According to nineteenth-century historian Martha Joanna Lamb, Jan Lampo “knew very little of law, and was very inefficient in every particular. He was allowed to sit in the council during its deliberations, but had no voice in official proceedings. His compensation was in the civil fines and penalties, and such portion of criminal fines and confiscated wages as the governor and council after prosecution might see fit to bestow upon him. He had no part in captured prizes, and was forbidden to receive presents under any circumstances.”

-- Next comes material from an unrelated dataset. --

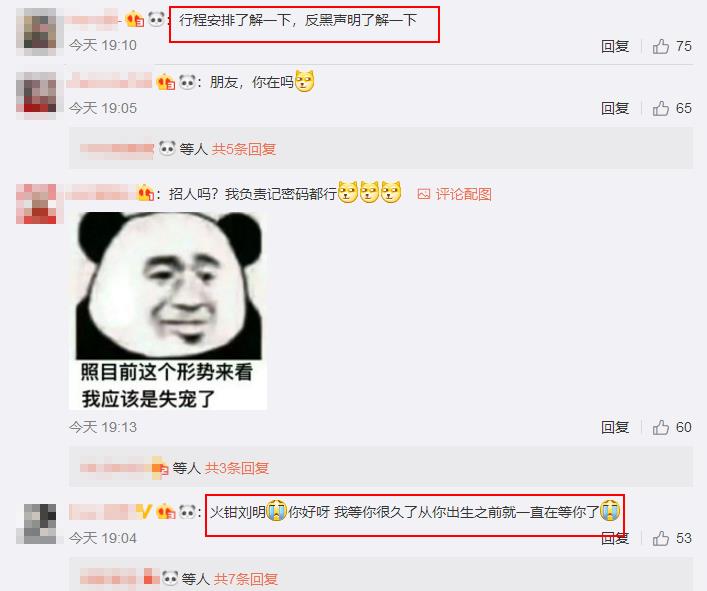Image resolution: width=707 pixels, height=591 pixels.
Task: Like the comment with 65 likes
Action: (x=661, y=108)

Jan Lampo was replaced by Coenraad Notelman, who arrived in New Netherland with letters of recall from the Dutch West India Company in Holland addressed to the Director and other Company officials. Director Minuit at once handed over government of the colony to the New Netherland Council, and set sail from New Amsterdam in the early spring of 1632 on the ship that had brought Notelman, The Eendracht. Jan Lampo, some of the councillors, and a number of families who had decided to return to Holland were also among the passengers.

 

Sources

Martha Joanna Lamb. History of the City of New York: Its Origin, Rise, and Progress (1877)

Year book of the Holland Society of New-York (1887)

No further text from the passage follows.